▸ Exercise brief:
How many lines in these records hold the string "agent"? State only that number.

▸ Dataset records:
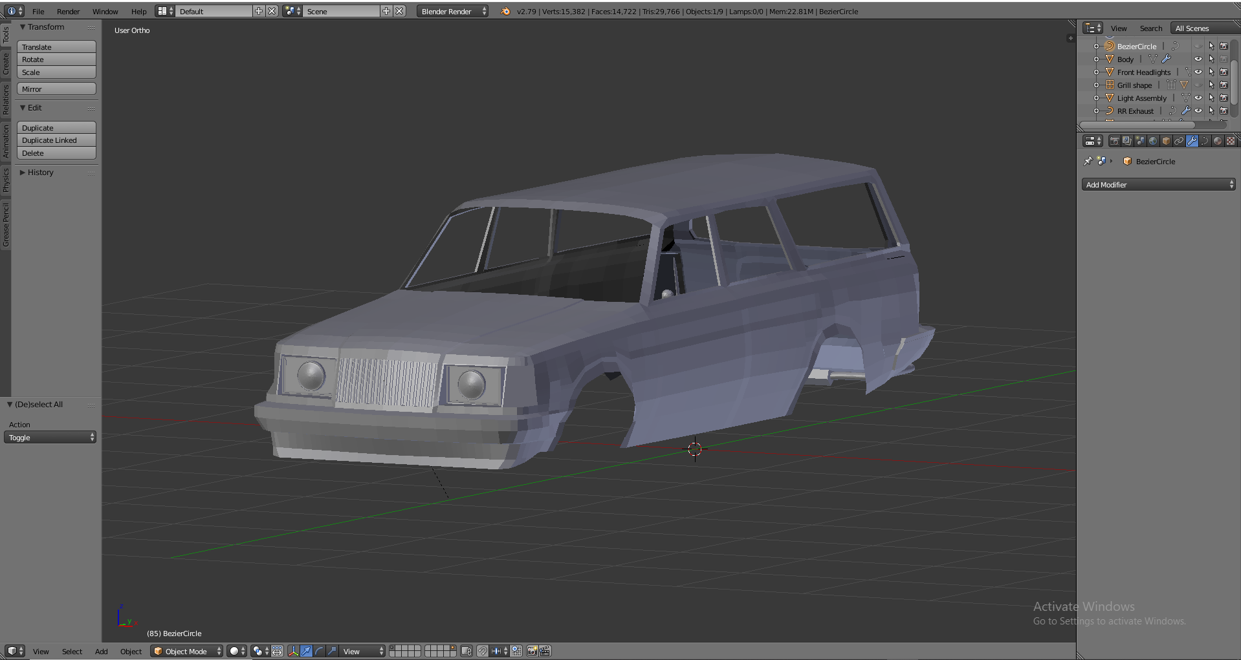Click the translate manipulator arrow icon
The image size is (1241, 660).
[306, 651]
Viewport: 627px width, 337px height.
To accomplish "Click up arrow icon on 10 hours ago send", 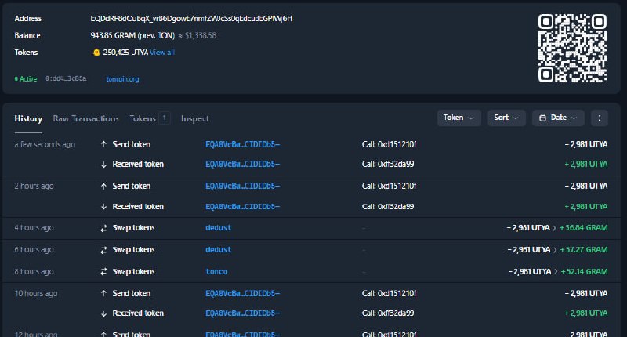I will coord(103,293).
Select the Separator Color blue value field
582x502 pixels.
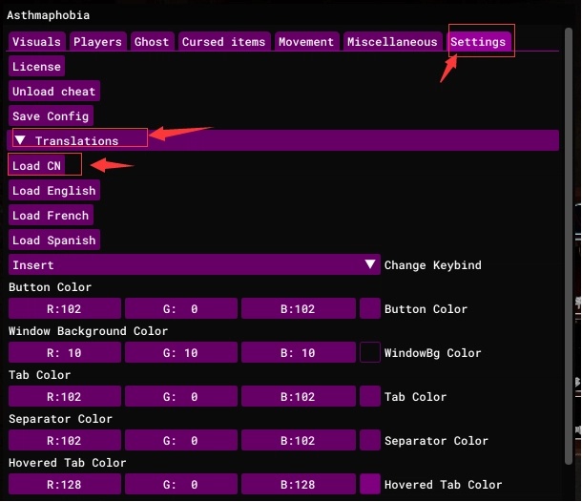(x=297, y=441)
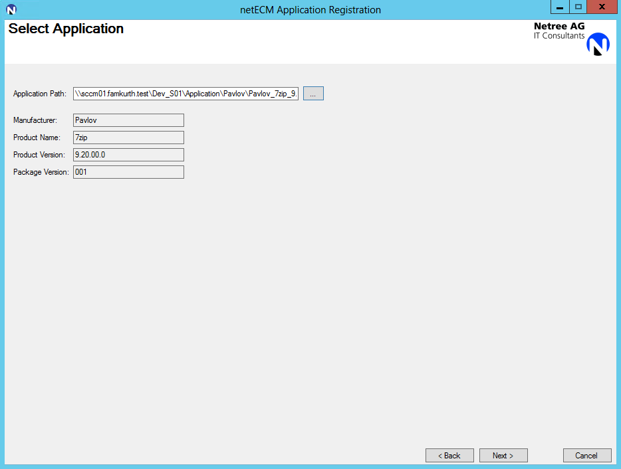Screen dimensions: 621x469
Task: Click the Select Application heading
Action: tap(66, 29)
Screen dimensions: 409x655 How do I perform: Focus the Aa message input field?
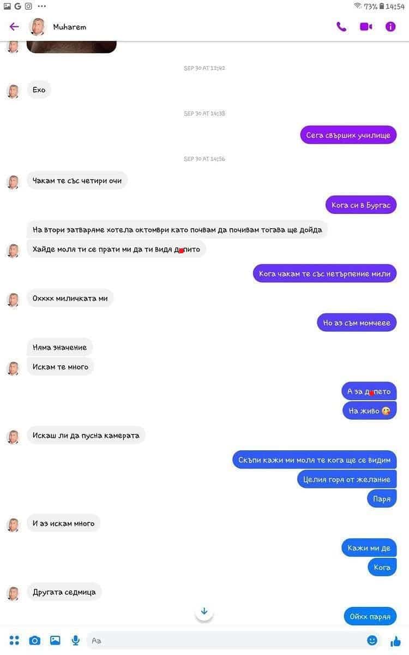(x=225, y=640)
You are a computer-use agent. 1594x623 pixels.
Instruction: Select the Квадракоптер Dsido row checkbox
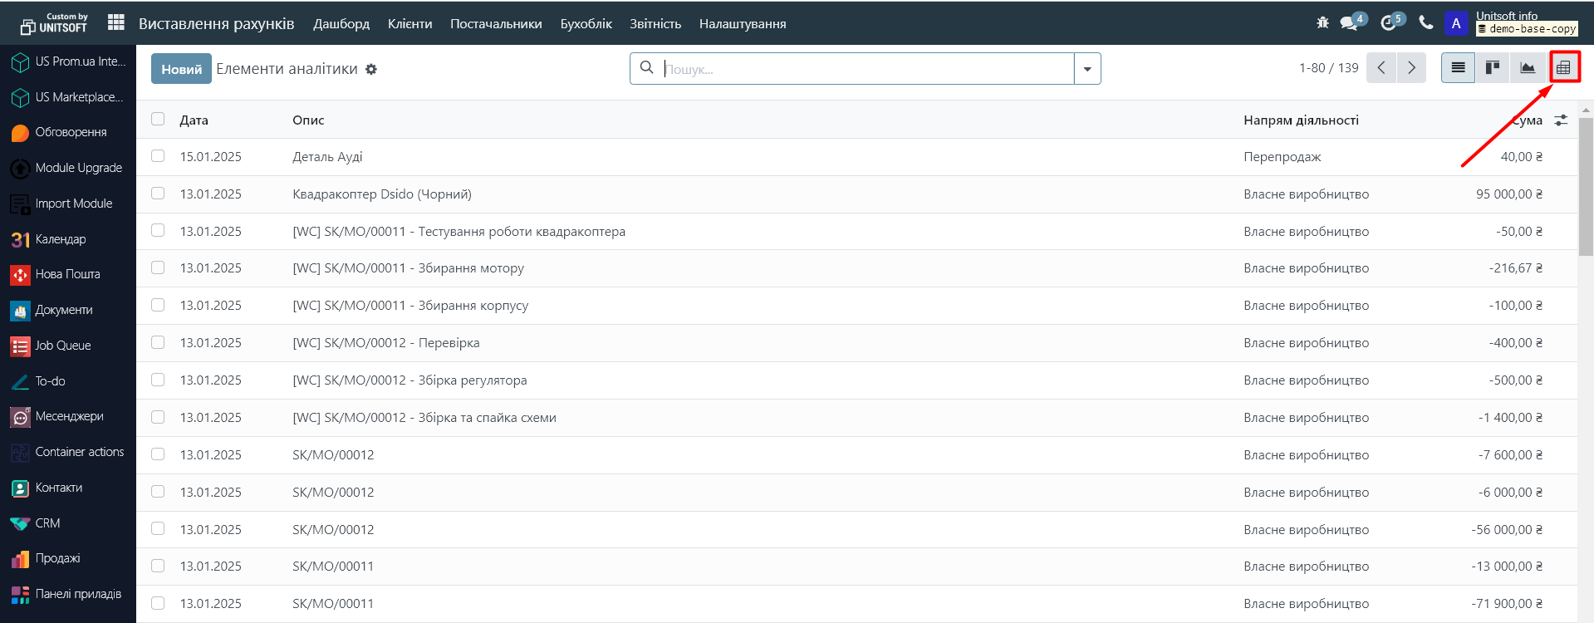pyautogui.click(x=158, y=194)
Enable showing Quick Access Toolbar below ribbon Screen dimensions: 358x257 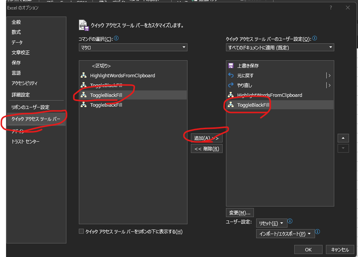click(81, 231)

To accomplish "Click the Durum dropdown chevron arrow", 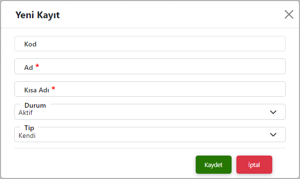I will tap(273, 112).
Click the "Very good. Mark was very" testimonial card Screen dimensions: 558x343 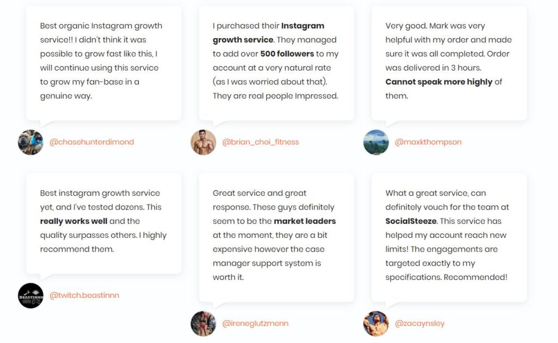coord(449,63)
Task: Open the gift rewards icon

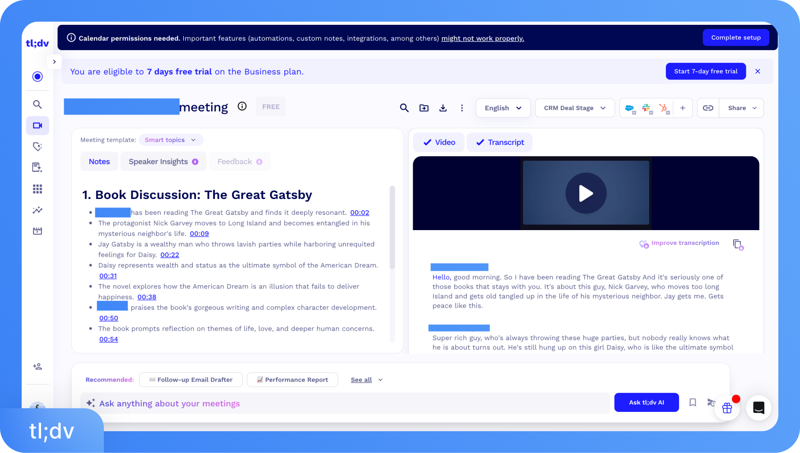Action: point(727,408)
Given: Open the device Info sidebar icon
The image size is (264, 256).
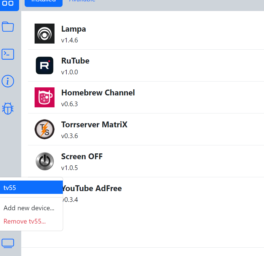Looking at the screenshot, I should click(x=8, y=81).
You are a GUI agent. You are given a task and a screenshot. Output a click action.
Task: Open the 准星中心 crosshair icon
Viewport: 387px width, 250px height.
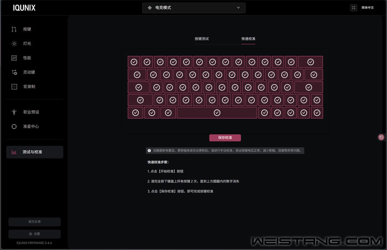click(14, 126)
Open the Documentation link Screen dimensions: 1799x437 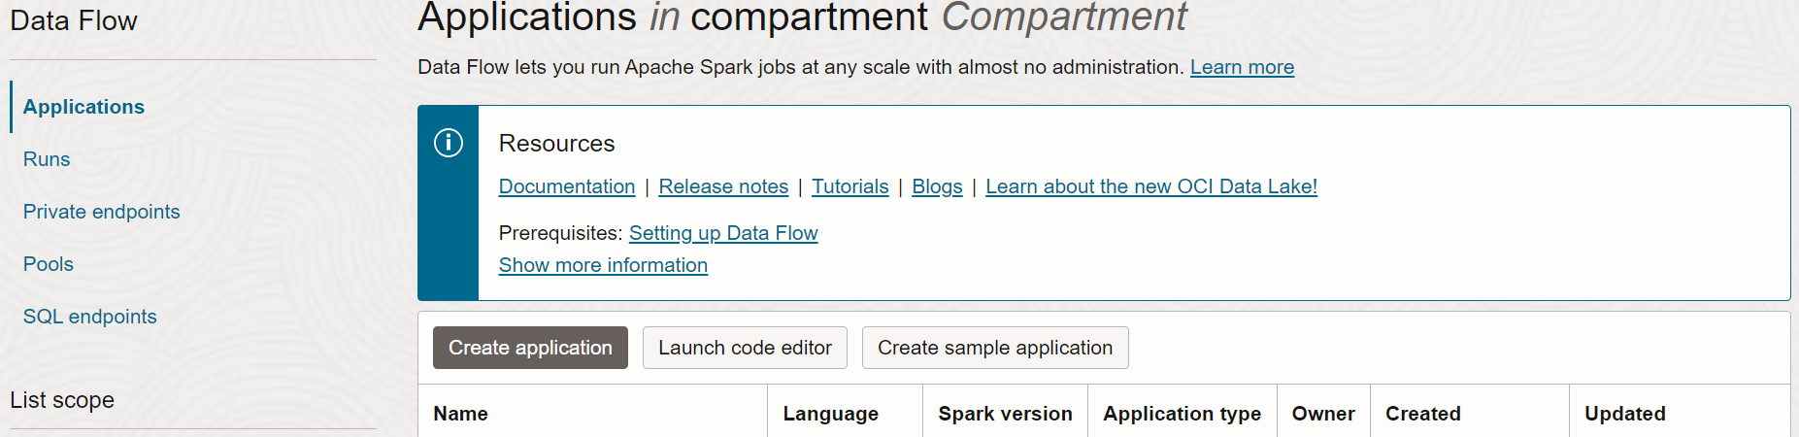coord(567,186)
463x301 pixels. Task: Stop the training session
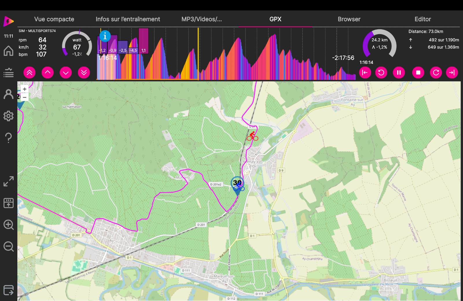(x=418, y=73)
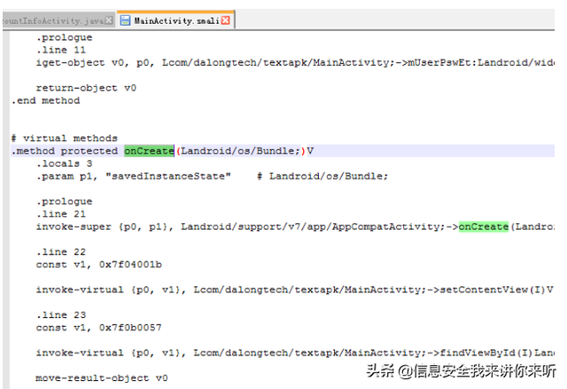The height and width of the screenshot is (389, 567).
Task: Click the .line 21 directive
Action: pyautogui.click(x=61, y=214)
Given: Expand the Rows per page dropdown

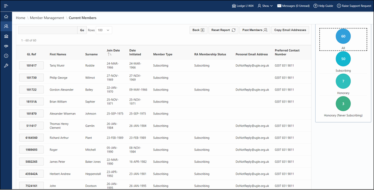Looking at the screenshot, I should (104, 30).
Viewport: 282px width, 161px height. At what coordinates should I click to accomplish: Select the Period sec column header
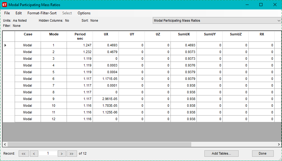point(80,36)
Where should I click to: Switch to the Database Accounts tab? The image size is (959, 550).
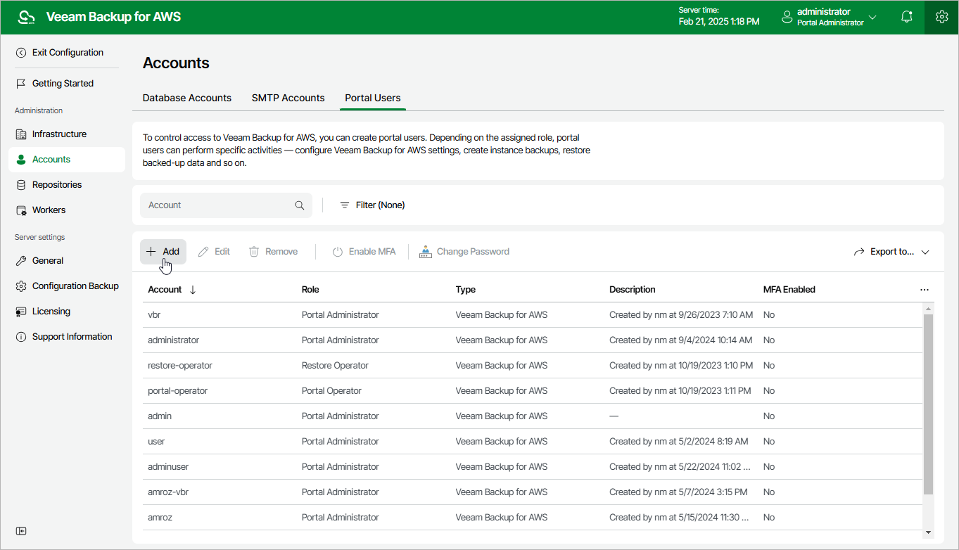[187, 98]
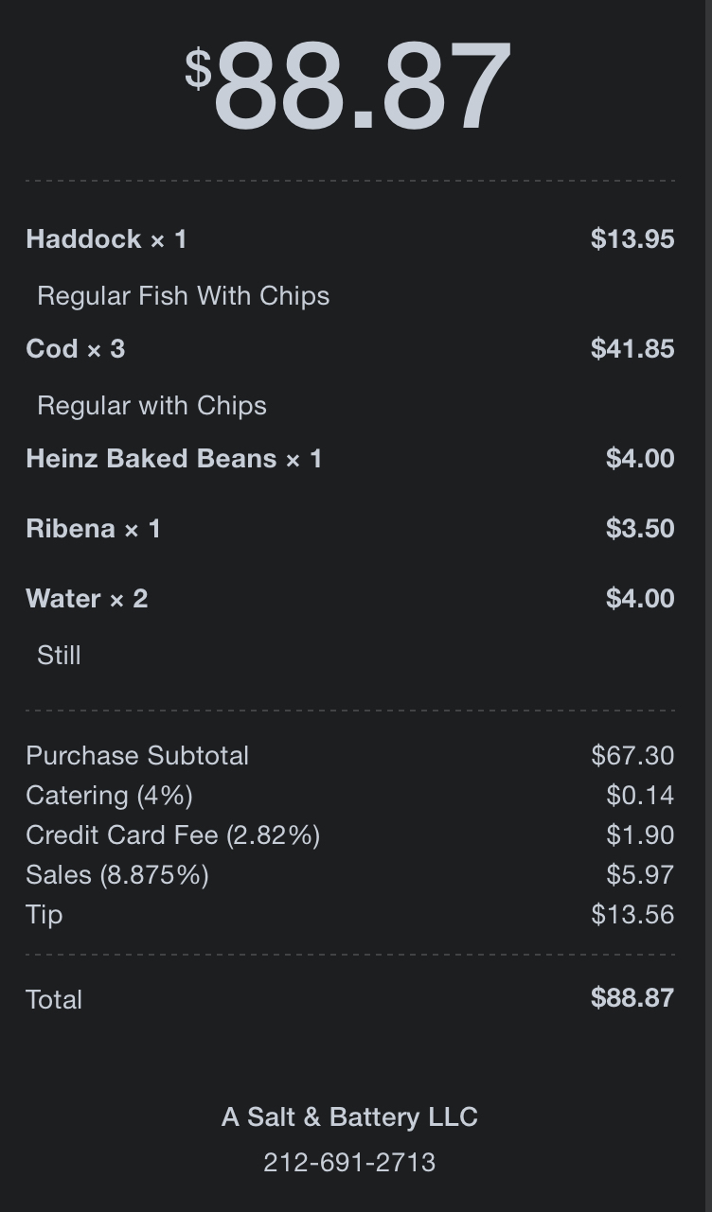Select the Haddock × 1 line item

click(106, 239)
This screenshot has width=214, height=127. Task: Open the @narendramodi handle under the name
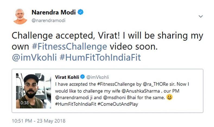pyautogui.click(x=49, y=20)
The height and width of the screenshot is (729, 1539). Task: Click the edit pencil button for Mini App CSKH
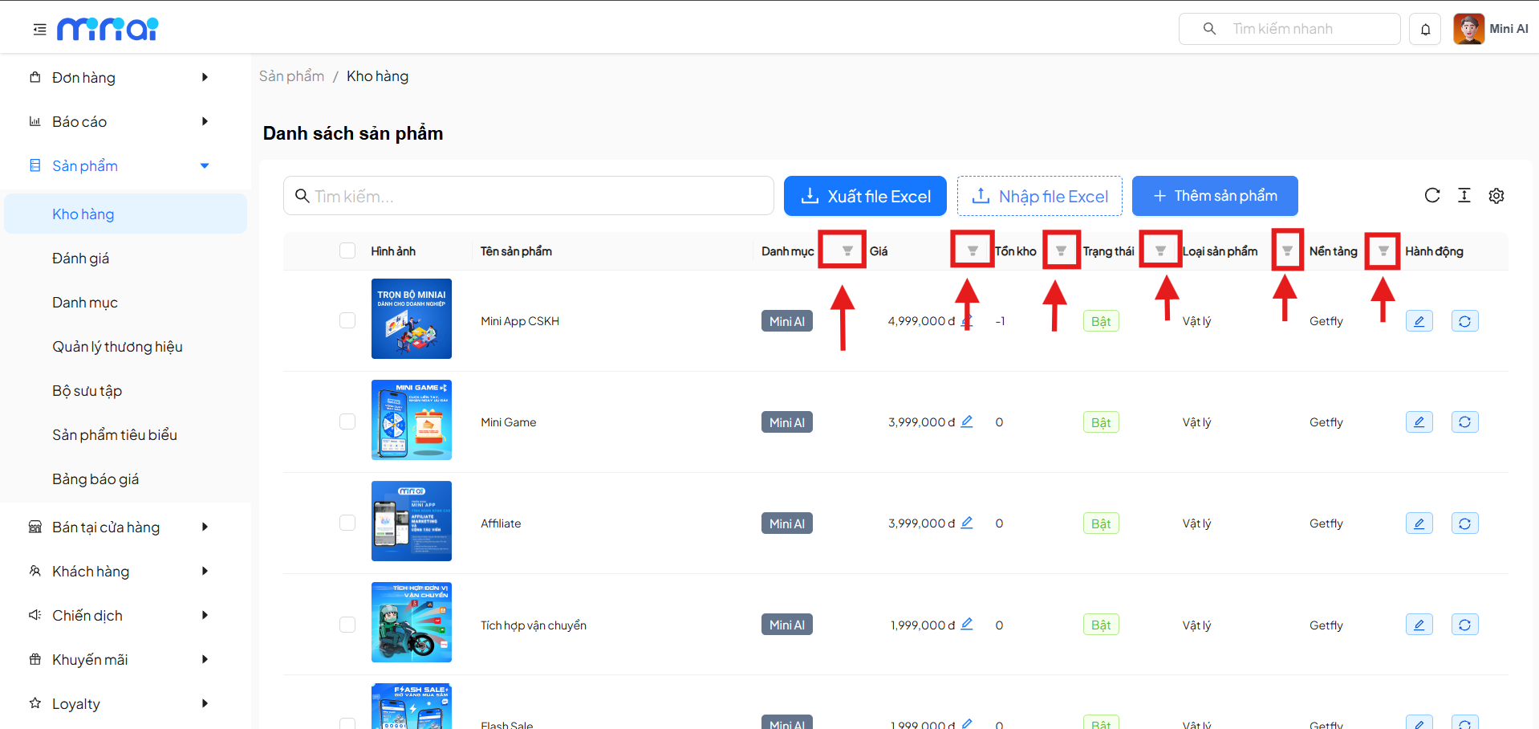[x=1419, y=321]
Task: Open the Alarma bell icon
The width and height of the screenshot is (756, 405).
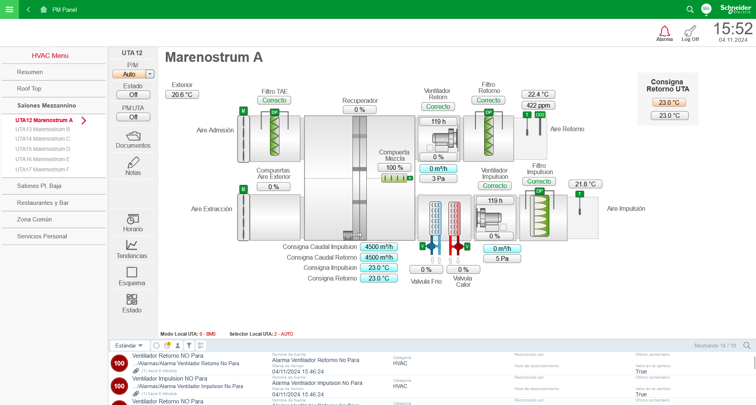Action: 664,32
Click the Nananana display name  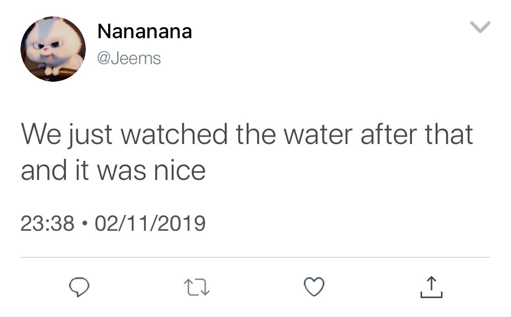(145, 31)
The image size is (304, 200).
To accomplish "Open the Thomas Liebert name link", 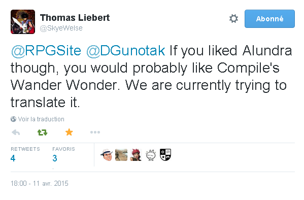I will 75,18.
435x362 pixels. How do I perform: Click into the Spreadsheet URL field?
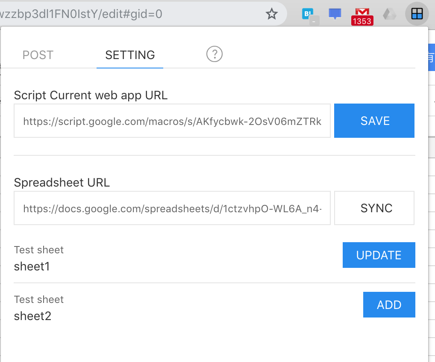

▸ Answer section:
2